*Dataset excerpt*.
########################################
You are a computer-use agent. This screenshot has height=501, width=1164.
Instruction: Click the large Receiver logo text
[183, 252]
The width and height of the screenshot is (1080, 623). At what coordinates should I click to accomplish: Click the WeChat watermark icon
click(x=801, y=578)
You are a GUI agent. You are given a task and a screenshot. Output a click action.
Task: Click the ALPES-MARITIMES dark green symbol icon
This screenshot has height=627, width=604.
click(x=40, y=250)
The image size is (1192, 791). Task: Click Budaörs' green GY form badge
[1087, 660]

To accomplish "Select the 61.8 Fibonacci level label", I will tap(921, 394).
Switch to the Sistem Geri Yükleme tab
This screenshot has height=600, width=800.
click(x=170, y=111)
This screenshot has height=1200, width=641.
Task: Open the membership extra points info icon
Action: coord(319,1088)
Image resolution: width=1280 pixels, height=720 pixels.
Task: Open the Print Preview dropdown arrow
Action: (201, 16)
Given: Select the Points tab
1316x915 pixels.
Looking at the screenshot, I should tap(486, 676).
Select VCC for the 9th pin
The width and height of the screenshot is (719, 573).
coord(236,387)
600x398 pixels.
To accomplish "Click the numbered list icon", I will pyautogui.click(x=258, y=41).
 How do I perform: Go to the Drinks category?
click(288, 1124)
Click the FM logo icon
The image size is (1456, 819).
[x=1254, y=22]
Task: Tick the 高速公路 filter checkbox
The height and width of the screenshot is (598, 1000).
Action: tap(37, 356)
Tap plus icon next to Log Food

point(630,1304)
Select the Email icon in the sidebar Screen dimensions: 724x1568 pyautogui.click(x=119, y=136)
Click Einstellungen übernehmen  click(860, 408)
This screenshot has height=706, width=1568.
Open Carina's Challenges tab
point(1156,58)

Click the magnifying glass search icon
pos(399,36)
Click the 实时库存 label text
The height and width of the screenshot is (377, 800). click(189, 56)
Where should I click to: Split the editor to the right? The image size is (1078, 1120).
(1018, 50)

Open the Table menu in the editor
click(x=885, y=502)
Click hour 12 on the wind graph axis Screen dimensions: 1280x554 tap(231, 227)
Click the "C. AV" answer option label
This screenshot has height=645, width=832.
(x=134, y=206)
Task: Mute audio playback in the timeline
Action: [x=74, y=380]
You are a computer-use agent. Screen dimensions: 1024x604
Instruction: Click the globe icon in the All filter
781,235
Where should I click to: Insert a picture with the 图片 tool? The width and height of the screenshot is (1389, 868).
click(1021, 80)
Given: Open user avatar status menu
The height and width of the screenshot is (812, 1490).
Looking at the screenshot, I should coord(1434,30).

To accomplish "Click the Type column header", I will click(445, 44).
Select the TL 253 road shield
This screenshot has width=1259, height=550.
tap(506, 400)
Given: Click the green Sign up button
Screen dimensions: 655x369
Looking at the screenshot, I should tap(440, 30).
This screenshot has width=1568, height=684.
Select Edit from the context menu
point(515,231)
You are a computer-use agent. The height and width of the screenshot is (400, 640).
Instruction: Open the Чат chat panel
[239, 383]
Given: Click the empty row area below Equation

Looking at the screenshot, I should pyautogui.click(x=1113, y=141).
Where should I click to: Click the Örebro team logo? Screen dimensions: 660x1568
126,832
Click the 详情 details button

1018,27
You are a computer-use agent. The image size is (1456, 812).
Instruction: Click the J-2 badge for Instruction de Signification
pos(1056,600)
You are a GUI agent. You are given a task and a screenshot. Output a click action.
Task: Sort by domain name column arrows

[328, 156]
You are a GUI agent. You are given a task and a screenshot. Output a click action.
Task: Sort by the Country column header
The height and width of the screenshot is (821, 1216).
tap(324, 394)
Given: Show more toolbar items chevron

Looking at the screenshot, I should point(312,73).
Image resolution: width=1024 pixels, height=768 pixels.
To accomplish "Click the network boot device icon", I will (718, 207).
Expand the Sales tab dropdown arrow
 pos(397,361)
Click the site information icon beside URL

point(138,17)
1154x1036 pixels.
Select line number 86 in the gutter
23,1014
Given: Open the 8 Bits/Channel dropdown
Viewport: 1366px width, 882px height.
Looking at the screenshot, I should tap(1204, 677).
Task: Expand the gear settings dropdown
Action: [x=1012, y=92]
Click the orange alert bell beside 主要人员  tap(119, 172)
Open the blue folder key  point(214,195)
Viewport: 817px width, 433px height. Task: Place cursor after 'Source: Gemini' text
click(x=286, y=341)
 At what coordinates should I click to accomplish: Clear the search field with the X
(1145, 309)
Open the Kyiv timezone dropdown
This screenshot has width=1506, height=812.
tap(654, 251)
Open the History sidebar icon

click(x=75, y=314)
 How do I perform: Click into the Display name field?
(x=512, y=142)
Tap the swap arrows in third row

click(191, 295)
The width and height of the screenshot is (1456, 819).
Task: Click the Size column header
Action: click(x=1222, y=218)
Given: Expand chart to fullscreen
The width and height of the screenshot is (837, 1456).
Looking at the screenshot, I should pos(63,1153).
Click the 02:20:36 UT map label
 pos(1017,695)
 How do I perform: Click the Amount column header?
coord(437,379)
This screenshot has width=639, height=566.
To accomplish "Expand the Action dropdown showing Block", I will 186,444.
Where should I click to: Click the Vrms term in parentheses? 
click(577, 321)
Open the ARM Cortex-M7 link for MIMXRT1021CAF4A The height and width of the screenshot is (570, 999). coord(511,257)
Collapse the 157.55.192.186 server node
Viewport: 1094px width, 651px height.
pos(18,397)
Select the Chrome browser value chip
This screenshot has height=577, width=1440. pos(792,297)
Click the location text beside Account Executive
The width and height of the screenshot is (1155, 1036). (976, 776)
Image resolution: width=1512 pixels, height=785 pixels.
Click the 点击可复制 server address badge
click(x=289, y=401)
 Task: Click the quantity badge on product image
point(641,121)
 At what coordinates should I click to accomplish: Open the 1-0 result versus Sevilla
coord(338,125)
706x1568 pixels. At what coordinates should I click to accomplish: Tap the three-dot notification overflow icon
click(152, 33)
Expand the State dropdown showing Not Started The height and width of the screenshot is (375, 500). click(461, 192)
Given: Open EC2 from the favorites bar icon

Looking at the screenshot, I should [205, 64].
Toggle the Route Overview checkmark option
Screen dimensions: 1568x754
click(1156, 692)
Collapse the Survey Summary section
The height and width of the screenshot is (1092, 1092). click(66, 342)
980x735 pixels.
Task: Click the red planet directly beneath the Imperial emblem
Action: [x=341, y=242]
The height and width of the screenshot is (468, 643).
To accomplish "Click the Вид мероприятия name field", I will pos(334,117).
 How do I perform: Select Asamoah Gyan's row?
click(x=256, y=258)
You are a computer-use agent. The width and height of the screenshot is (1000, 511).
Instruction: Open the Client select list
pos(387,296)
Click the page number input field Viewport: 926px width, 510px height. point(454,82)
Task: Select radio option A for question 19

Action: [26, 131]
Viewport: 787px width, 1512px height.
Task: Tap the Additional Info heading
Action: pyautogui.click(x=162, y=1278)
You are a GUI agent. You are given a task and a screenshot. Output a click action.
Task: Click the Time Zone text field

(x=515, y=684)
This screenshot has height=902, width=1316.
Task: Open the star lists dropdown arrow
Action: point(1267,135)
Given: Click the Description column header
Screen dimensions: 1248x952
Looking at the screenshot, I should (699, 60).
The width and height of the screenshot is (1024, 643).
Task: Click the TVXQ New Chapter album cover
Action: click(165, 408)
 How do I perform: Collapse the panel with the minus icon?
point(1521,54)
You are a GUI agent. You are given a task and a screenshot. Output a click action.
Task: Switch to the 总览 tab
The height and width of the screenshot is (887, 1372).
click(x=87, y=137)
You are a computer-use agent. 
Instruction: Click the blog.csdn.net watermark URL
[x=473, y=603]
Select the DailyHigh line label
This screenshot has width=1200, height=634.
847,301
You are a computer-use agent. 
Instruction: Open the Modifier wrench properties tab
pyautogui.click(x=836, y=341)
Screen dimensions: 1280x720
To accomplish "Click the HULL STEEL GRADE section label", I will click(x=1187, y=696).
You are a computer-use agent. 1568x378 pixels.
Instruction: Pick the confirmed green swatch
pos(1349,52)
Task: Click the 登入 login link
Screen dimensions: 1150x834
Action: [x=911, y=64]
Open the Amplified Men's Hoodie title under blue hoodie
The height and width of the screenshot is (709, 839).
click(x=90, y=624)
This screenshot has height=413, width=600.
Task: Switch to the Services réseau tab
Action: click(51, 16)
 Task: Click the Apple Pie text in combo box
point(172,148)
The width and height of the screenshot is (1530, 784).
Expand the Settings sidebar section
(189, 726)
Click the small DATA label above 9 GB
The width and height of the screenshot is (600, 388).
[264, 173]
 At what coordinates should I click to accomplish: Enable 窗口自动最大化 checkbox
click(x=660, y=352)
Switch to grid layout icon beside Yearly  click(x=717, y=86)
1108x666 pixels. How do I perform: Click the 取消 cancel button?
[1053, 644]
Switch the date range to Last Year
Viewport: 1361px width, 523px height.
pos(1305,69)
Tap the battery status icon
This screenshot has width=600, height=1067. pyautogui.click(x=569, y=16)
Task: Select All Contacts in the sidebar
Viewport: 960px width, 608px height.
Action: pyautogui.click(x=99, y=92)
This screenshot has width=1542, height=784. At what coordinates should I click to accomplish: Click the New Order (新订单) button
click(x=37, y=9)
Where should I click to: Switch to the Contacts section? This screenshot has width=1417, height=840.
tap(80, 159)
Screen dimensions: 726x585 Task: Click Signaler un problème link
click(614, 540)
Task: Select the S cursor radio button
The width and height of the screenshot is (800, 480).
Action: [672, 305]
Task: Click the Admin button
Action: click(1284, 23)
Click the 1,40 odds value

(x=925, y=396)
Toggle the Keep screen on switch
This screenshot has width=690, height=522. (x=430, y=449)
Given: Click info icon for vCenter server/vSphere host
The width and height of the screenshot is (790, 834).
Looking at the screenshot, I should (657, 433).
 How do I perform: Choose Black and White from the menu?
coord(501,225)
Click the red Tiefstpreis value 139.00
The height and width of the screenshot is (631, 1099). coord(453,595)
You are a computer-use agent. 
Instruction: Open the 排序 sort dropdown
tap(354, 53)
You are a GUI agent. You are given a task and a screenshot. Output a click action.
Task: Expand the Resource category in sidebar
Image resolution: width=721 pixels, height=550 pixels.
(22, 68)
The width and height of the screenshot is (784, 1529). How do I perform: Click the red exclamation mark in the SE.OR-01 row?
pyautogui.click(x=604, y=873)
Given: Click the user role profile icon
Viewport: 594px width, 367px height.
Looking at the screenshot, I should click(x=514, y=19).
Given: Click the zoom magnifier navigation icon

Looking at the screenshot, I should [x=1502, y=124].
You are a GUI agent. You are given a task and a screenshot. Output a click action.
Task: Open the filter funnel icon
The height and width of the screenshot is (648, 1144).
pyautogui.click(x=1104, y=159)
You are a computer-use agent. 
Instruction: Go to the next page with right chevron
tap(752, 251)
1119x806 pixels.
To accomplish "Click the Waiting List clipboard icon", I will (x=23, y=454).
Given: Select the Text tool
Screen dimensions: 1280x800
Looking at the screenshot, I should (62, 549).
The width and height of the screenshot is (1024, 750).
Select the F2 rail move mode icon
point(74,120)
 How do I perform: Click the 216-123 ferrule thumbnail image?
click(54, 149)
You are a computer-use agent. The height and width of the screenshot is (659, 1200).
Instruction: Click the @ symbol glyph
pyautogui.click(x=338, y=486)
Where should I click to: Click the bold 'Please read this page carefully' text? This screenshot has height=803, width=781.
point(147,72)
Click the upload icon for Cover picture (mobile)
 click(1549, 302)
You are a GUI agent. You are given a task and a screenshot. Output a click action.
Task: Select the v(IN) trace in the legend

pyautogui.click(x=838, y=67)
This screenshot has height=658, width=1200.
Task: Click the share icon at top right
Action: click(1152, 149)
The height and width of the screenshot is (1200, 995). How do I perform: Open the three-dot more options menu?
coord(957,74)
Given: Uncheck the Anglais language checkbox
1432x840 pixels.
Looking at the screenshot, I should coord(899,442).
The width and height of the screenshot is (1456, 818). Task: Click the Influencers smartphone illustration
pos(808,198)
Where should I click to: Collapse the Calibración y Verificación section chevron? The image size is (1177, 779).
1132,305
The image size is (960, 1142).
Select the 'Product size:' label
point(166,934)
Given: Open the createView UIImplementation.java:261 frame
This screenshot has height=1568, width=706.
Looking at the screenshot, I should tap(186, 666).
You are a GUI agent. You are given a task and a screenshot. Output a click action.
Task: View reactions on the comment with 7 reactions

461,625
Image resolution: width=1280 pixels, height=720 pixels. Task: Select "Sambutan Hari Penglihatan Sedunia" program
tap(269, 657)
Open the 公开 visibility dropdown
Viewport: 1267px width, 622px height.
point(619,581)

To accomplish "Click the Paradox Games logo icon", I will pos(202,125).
########################################
*GIVEN INSTRUCTION*.
Rewrite only the data starting at the line containing "Click the page" and ending at the line containing "Action: point(1267,135)", changing "radio option" to "choice button" and leaving everything else unchanged.

*RESPONSE*.
Click the page number input field Viewport: 926px width, 510px height. point(454,82)
Task: Select choice button A for question 19

Action: [26, 131]
Viewport: 787px width, 1512px height.
Task: Tap the Additional Info heading
Action: pyautogui.click(x=162, y=1278)
You are a GUI agent. You are given a task and a screenshot. Output a click action.
Task: Click the Time Zone text field

(x=515, y=684)
This screenshot has height=902, width=1316.
Task: Open the star lists dropdown arrow
Action: point(1267,135)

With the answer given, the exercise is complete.